Il dibattito sull’energia anche in Italia sta aumentando di peso.

Copenhagen ha rappresentato un punto d’incontro globale e, all’interno dei confini nazionali, ogni paese è alle prese con decisioni strategiche che, inevitabilmente, avranno ripercussioni sulle generazioni del futuro.

http://pervillafranca.files.wordpress.com/2008/08/energia_pulita.jpg

L’assioma di base sembra essere, passando attraverso l’accordo del 20 20 20, la combinazione tra energie: petrolio, gas, carbone, energie rinnovabili, senza dimenticare il nucleare che, dopo le recenti disposizioni del Governo, la Legge 23.07.2009 n.99,  ritroviamo d’attualità nei mass media italiani.

Il contesto è particolare visto il referendum del 1987, vero punto di svolta senza paragoni internazionali e da parti emerge la necessità d’informazione, in parte esaudita da inchieste, campagne di comunicazione e iniziative spontanee, anche nel web.

Ma se al mondo ci sono circa 440 reattori nucleari attivi, 104 solo negli USA mentre il 76% dei consumi energetici francesi sono soddisfatti mediante i 59 reattori nucleari, in Italia la crescente discussione è appiattita su una domanda che pensiamo sbagliata. Sopratutto assistendo al dibattito dalla Slovacchia, paese che ha acettato l’energia nucleare.

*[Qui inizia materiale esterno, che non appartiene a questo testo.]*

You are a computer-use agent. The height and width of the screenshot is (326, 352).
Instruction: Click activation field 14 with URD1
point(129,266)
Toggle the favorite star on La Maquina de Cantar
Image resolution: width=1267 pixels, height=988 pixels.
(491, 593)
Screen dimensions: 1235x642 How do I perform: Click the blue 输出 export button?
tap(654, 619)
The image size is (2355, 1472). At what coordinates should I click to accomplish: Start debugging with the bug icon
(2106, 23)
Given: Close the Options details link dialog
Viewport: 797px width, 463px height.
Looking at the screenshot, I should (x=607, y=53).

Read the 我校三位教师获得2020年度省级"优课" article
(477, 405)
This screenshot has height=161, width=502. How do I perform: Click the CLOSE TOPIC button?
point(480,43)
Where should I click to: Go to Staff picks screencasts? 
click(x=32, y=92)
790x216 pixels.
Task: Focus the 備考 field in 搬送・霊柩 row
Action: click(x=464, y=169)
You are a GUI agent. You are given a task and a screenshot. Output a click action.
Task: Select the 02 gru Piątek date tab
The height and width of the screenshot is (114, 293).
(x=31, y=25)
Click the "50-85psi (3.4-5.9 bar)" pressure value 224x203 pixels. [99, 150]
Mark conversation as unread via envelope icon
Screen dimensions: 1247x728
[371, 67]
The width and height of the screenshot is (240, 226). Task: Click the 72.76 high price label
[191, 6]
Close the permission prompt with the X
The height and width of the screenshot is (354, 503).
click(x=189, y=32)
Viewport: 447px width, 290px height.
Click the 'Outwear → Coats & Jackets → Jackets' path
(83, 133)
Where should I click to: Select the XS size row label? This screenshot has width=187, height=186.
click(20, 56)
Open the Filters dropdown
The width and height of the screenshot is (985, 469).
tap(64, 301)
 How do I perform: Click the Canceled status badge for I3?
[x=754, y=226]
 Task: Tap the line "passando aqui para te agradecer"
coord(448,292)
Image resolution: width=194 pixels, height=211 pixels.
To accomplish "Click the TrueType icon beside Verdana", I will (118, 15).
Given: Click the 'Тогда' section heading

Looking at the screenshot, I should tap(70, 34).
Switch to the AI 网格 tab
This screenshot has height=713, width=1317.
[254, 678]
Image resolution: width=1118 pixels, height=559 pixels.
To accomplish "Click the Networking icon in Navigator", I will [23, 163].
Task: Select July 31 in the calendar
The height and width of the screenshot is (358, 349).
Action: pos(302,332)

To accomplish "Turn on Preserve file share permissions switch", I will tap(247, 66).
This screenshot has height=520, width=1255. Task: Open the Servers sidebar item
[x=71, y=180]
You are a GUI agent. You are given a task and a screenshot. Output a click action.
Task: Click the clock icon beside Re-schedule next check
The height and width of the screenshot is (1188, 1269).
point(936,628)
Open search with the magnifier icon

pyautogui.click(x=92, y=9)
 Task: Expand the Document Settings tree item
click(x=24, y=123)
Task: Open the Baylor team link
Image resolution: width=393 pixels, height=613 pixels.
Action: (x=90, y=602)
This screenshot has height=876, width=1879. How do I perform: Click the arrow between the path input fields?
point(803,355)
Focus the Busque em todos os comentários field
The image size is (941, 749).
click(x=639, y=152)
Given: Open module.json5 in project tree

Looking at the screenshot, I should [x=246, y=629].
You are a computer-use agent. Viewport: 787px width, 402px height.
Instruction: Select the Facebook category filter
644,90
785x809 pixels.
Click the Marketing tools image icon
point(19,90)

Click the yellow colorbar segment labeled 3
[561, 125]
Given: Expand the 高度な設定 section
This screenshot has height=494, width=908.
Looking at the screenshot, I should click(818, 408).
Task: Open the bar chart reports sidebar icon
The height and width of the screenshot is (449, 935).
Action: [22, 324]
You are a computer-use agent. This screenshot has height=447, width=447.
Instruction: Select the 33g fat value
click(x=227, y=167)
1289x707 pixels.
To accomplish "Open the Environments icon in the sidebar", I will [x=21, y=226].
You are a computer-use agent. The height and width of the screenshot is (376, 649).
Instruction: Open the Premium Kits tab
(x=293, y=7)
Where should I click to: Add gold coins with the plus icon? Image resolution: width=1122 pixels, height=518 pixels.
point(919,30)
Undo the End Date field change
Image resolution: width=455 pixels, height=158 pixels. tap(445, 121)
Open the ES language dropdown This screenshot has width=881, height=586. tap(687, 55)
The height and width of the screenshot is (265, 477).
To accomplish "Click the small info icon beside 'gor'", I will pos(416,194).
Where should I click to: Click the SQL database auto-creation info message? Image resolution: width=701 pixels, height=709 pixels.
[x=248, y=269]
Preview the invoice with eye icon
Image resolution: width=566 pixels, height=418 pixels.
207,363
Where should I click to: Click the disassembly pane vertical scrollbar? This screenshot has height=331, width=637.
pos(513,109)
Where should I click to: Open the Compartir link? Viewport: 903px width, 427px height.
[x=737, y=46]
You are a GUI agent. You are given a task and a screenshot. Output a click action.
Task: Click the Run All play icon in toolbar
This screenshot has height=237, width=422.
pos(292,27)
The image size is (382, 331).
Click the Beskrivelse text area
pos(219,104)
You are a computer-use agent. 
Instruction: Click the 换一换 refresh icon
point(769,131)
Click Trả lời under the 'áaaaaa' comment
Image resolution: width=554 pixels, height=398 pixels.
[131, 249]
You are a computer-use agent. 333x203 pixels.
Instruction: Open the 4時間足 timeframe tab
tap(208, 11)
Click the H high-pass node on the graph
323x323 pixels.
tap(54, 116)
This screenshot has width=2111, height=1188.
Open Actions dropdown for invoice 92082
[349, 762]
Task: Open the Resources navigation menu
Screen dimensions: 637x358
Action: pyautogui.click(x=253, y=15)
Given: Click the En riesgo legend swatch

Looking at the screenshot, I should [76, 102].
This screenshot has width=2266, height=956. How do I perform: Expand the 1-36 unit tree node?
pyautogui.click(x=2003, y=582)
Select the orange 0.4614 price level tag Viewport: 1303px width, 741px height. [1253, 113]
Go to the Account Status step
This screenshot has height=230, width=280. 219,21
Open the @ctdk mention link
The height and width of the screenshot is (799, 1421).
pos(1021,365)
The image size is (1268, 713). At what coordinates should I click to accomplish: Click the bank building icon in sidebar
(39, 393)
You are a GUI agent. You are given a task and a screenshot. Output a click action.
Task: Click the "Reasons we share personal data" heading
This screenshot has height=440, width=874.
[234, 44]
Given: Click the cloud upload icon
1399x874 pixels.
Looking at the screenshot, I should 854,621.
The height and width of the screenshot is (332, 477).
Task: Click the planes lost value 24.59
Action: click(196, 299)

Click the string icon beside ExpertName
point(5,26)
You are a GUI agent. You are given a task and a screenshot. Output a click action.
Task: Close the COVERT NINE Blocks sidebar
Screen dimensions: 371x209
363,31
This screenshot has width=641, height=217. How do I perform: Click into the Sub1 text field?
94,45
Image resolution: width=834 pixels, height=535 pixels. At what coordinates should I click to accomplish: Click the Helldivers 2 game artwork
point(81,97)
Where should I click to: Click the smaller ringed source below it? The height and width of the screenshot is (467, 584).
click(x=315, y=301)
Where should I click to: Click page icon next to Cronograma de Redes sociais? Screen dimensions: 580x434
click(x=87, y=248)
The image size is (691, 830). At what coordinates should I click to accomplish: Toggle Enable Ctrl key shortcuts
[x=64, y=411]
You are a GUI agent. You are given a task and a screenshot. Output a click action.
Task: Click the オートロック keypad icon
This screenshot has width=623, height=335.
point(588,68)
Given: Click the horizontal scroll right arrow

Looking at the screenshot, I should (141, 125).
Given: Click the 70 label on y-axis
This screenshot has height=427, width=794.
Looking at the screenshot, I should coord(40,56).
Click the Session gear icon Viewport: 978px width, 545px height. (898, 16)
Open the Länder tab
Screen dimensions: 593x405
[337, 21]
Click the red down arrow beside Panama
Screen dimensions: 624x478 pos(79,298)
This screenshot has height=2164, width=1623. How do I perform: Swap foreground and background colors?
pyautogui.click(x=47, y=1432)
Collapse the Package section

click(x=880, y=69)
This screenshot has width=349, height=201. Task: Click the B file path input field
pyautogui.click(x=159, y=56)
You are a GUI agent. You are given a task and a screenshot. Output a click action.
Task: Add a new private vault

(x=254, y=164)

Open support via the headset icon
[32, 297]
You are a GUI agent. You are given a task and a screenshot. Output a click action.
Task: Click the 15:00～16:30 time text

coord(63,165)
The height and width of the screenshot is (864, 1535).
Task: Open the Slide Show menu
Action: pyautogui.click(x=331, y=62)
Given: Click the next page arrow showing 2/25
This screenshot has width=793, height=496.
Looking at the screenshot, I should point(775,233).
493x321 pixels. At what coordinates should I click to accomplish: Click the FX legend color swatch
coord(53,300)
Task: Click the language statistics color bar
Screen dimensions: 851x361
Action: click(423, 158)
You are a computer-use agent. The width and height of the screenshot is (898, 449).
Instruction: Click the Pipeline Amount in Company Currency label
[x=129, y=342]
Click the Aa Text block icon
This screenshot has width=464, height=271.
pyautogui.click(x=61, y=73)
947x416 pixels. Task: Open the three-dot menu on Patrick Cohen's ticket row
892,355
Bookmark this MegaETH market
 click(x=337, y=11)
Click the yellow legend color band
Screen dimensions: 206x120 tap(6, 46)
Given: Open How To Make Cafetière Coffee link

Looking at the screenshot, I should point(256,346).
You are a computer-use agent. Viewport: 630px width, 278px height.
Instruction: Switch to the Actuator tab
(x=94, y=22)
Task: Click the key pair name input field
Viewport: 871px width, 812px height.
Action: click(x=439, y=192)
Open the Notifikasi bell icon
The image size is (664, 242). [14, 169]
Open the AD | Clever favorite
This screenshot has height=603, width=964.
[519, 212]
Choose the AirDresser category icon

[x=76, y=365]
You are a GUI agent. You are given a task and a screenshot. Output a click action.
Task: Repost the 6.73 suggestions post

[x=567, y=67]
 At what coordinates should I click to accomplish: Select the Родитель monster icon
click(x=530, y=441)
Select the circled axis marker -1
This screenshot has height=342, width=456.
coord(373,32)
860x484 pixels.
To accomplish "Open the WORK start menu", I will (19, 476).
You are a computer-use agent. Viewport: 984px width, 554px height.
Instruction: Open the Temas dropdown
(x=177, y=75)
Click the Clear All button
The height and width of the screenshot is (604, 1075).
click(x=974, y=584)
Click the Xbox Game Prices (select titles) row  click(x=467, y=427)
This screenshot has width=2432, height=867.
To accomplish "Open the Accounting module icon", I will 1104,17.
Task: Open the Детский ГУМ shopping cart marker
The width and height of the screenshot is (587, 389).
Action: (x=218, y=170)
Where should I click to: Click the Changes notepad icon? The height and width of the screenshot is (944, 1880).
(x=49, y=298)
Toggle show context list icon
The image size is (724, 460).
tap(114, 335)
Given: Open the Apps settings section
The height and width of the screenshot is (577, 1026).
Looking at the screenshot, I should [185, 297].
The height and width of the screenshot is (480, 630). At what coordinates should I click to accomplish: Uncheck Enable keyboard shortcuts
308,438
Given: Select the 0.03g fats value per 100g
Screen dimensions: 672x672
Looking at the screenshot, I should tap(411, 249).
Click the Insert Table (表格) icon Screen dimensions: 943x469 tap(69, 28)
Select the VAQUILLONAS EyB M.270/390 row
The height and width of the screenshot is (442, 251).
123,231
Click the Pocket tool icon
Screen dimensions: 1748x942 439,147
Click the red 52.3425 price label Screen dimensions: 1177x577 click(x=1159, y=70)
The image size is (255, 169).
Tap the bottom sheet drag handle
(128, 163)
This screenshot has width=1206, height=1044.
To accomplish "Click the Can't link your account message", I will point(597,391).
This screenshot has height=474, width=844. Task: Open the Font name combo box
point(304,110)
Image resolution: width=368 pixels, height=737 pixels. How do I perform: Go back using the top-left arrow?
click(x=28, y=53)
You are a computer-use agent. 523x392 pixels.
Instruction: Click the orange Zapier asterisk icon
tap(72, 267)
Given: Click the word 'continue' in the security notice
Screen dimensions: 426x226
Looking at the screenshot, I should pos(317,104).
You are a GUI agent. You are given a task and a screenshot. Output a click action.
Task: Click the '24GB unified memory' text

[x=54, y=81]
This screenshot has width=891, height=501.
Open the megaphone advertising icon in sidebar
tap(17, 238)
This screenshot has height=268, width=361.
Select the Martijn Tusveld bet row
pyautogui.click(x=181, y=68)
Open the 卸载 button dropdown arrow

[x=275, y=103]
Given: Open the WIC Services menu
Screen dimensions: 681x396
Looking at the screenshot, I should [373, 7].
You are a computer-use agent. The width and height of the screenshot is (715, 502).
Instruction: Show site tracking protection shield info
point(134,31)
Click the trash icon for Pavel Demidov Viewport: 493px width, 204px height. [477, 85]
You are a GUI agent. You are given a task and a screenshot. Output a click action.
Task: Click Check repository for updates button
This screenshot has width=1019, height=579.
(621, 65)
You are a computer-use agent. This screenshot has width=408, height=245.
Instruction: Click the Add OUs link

Come progetto di una Camera di Commercio, che vede oltre tutto Slovenske eletrarne del gruppo ENEL tra i soci nonchè sostenitori di questo blog, non abbiamo la sfrontatezza di pronunciarci. Non sarebbe giusto nè opportuno.

Quello che possiamo e vogliamo fare però è allargare la prospettiva in ottica quantomeno europea vista l’esperienza e conoscenza della realtá slovacca, che vanta un altissimo grado di consenso da parte della popolazione nei confronti del nucleare (il 74% è favorevole al nucleare, dati Markant),  rispetto a quello italiano (solo il 36% si dice favorevole, dati Ekma).

Il titolo dell’incipit di questo nuovo filone di ricerca, l’ha anticipato il blog italiano più seguito in campo economico, chicago-blog.it che titolava, pochi giorni fa, “Nucleare. Non c’è peggiore domanda di quella sbagliata” che però però si riferiva al dibattivo politico.

Noi crediamo che la domanda sul nucleare non sia la tipica -Nucleare si o no?- perchè, senza ombra di dubbio, chiunque risponderebbe no. I ricordi di Chernobyl sono forti per chi ha più di 30 anni in Italia e l’immaginario legato al nucleare è da emergenza.

Crediamo che la domanda sia un pò più complessa: in un contesto globale, e alla luce del necessario approvigionamento energico, quali sono le opzioni?

Quali energie sono disponibili? Quali sono i pro e i contro di ogni energia? E i costi, ambientali ed economici?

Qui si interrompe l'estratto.